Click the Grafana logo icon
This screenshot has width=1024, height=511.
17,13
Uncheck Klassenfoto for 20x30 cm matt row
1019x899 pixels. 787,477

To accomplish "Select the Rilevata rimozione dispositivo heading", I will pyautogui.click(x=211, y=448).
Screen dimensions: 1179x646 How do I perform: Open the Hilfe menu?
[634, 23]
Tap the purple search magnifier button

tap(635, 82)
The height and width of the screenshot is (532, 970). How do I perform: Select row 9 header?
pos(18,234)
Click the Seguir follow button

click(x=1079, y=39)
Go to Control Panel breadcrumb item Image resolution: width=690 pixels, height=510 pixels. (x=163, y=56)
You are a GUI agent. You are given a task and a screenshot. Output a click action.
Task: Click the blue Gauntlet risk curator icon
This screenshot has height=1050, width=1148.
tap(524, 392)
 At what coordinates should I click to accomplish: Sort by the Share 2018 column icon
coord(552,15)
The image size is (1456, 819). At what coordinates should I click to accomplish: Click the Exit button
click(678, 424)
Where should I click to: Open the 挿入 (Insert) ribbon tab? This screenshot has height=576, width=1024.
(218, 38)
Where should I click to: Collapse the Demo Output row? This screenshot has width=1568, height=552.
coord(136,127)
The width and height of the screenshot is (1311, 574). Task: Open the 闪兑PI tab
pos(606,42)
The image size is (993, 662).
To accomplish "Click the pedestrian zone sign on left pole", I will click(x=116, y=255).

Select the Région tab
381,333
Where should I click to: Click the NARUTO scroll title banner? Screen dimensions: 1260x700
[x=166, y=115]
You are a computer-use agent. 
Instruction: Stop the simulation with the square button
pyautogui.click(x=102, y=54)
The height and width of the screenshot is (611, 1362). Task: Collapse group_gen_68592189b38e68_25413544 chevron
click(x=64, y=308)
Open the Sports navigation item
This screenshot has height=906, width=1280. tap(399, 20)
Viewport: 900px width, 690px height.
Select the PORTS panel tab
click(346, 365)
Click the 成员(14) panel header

· · · · ·

Prompt:
Copy every line of the data above in which the string "agent" appears.

Result of this exercise:
You are a GUI agent. You are given a task and a screenshot. Output a click action.
You are a computer-use agent. 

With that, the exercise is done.